==== Dataset ====

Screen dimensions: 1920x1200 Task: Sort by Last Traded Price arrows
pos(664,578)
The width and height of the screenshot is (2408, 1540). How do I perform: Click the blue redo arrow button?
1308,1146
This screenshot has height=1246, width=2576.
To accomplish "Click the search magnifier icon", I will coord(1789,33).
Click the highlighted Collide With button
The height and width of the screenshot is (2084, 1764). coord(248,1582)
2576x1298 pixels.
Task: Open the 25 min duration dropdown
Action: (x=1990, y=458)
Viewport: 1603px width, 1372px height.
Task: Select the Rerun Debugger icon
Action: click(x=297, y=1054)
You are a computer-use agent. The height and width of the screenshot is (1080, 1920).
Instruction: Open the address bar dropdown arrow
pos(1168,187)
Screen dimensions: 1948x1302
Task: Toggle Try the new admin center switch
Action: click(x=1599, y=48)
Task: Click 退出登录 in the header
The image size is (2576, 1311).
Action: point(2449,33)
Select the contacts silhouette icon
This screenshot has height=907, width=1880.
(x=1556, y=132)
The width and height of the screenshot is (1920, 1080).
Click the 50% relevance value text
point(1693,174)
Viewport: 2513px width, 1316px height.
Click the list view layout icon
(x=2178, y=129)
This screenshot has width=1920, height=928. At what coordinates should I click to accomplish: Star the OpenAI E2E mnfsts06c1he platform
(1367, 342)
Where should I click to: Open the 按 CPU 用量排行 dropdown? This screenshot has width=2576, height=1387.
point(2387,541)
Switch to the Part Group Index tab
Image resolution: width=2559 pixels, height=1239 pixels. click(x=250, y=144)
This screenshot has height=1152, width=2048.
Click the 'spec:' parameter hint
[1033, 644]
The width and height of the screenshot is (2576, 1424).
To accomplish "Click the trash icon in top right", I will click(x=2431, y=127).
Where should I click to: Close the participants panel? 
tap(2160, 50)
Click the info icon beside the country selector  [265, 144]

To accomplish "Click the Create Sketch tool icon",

====

◆ **Your assignment**: In the entries above, find each line with the word "will" and copy it.

◆ **Written response**:
To accomplish "Click the search magnifier icon", I will coord(1789,33).
To accomplish "Click the trash icon in top right", I will click(x=2431, y=127).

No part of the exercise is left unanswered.